**What is asked**.
Reproduce the listing below verbatim, from its first line up to and including the line with "Remove all variables".
-*-
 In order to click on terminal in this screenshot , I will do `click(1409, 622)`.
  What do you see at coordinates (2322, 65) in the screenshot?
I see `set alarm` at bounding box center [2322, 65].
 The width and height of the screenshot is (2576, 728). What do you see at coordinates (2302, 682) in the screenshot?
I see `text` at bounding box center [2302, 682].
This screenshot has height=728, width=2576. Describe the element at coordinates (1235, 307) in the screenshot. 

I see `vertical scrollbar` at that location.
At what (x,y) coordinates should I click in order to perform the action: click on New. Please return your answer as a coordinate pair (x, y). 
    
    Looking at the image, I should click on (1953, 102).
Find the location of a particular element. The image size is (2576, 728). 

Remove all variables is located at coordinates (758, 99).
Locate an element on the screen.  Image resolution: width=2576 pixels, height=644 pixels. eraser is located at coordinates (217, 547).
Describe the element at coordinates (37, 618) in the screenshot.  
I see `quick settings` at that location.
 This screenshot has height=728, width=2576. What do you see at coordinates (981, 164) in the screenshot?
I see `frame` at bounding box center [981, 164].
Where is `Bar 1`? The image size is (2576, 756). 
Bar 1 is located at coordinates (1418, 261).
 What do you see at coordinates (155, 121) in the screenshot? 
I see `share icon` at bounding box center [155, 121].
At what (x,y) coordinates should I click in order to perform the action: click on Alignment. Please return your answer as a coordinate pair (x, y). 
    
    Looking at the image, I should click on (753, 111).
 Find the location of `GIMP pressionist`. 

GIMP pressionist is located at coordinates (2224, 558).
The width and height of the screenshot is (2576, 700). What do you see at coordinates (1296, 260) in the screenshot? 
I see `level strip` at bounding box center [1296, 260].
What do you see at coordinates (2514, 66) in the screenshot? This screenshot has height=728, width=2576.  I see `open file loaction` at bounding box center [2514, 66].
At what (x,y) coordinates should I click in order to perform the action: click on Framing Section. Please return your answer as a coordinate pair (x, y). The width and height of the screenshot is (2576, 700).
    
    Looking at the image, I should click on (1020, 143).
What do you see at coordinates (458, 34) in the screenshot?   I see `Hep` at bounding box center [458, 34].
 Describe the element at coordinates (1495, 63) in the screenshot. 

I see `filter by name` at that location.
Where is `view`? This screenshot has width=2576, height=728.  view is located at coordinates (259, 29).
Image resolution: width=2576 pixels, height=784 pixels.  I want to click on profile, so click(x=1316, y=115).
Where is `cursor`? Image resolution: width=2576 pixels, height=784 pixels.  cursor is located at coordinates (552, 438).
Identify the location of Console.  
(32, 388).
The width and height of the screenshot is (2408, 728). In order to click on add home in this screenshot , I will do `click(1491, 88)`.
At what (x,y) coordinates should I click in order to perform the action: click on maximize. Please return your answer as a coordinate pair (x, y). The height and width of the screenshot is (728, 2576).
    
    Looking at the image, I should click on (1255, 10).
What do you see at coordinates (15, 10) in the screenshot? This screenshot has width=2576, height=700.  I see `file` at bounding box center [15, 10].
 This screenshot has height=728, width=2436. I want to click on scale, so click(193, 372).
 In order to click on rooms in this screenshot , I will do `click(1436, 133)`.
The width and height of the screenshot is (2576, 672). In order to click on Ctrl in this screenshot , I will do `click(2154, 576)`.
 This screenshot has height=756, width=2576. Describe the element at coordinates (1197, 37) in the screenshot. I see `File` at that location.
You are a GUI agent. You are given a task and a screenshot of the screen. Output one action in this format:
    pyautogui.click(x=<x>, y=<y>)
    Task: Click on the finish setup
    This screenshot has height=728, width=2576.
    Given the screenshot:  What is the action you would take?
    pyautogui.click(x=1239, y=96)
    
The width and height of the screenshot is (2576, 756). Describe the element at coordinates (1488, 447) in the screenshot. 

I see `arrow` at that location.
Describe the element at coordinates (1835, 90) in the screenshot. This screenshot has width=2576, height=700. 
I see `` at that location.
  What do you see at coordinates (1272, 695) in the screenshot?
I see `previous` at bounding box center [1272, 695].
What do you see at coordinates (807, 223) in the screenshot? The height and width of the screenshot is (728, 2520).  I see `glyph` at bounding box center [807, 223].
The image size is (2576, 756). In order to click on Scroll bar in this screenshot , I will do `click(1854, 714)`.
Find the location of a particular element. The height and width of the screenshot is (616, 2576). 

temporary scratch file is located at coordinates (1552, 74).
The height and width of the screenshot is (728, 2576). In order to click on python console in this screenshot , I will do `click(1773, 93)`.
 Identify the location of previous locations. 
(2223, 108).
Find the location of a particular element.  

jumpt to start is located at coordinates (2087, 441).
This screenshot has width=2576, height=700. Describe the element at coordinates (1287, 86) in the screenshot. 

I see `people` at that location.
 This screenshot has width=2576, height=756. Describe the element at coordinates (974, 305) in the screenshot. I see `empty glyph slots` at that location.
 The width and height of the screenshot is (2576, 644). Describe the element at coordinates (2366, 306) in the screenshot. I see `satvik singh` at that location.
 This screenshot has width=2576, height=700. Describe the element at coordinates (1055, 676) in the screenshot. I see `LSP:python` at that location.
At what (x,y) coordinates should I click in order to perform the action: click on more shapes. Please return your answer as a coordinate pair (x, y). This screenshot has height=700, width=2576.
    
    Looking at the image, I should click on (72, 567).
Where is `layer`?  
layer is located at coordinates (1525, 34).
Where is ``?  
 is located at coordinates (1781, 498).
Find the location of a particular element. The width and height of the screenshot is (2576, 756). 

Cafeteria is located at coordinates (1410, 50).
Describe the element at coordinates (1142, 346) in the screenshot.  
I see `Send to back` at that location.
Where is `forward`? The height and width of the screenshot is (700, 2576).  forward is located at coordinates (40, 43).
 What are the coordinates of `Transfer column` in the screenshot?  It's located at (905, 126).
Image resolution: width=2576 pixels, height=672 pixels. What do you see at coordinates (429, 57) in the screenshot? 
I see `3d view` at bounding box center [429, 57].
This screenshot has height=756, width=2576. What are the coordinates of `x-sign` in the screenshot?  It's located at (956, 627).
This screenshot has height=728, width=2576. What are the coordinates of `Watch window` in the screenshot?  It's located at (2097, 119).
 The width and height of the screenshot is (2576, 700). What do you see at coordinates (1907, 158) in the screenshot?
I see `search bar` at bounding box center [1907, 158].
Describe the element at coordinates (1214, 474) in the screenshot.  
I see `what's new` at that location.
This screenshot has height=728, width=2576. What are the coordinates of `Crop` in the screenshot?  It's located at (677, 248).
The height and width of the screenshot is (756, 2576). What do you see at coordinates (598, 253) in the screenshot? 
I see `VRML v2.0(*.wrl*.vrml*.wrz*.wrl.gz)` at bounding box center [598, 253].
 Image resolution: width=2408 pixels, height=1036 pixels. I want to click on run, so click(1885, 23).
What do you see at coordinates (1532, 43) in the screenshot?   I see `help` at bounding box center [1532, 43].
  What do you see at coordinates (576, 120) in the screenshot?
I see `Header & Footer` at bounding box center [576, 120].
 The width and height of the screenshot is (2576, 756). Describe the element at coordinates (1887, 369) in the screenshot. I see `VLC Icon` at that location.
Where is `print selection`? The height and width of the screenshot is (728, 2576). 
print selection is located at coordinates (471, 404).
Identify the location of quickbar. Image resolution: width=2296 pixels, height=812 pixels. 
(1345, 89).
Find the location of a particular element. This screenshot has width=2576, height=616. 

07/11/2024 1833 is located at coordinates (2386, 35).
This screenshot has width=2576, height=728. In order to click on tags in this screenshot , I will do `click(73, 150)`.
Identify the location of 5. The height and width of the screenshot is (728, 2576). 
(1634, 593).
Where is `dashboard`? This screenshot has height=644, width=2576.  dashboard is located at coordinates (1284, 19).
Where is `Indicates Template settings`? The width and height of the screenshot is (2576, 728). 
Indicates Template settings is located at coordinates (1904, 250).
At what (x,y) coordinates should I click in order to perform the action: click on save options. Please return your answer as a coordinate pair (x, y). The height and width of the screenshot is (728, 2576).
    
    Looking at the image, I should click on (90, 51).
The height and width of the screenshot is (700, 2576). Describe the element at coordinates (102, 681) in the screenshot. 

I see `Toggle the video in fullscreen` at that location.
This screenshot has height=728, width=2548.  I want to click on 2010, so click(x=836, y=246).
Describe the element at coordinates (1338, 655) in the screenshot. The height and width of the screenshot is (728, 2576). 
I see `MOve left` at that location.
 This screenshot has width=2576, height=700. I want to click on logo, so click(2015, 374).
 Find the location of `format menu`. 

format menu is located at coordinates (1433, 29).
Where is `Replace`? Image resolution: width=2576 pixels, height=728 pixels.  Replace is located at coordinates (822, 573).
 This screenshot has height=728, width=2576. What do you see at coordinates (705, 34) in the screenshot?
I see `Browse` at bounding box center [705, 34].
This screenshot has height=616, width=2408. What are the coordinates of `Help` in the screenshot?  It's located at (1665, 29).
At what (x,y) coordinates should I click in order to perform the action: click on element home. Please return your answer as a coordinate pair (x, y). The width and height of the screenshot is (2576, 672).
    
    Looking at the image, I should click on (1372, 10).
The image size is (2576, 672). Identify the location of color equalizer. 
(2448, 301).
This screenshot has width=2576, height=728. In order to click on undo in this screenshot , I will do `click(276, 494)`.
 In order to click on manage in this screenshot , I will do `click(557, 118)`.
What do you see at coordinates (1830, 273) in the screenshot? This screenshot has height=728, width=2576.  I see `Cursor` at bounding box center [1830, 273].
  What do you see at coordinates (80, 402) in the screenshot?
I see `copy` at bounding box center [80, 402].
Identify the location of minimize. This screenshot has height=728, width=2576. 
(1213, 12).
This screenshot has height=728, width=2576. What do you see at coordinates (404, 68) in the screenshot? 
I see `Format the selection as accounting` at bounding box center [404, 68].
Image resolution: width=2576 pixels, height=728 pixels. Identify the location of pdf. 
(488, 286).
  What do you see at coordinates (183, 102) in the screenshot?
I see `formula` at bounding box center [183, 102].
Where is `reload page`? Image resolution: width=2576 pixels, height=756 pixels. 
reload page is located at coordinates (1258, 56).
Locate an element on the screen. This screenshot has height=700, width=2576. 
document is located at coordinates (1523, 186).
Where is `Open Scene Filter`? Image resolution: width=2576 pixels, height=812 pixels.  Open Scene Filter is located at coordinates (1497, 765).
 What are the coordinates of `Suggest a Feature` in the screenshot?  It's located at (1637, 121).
-*-
**Result of the task**.
 In order to click on terminal in this screenshot , I will do `click(1409, 622)`.
  What do you see at coordinates (2322, 65) in the screenshot?
I see `set alarm` at bounding box center [2322, 65].
 The width and height of the screenshot is (2576, 728). What do you see at coordinates (2302, 682) in the screenshot?
I see `text` at bounding box center [2302, 682].
This screenshot has height=728, width=2576. Describe the element at coordinates (1235, 307) in the screenshot. 

I see `vertical scrollbar` at that location.
At what (x,y) coordinates should I click in order to perform the action: click on New. Please return your answer as a coordinate pair (x, y). 
    
    Looking at the image, I should click on (1953, 102).
Find the location of a particular element. The image size is (2576, 728). 

Remove all variables is located at coordinates (758, 99).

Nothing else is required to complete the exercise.